Talk:Superprotect: an assumption of bad faith

Latest comment: 9 years ago by Sj in topic Thank you

actually breaking it edit

Thanks for this collection of quotes and thoughts at the bottom. Given it is the only bold part of the page, I can't help but point out that the bolded quote "actually breaking it" is not correct, at least for most peoples understanding of the term "breaking it". The feature was disabled, and a preference rendered inoperative, but the wiki didnt break; the readers kept on reading, the images kept being viewed; etc. We see far worse breakages on a regular basis from code deploys.

It would make me much happier if that was un-bolded, so-as to not give a falsehood undue influence on the reader. The bold was not in the original. John Vandenberg (talk) 12:25, 21 August 2014 (UTC)Reply

The linked email does put those words in boldface (using the very old and hallowed typographical convention of asterisks to delimit boldface). --Pi zero (talk) 13:01, 21 August 2014 (UTC)Reply
Ah, true enough. I was looking for HTML mode and only found raw text.

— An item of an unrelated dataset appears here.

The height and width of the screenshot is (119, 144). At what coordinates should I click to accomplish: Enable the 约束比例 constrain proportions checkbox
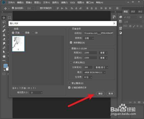tap(71, 63)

Somehow I missed the asterisks. Thanks for correcting me, Pi zero. I still dont appreciate that it is the only bold item on the page, but maybe the answer is to add more visual components to the page to create balance. John Vandenberg (talk) 14:25, 21 August 2014 (UTC)Reply
There is something odd about the way the typesetting comes out, I agree. A thought occurs... <goes to try it out> --Pi zero (talk) 15:10, 21 August 2014 (UTC)Reply

Thank you edit

Thank you for this essay, Gryllida, and the one at Software. I agree with much of what you write.

I don't believe the design of this tool started from an actual assumption of bad faith: I recall a discussion about it from a couple of years ago, in the context of having a short-lived way to let wheel wars cool down without deflagging anyone. As you point out however, important intermediate steps were not taken in the one case where it was used, leading to that appearance.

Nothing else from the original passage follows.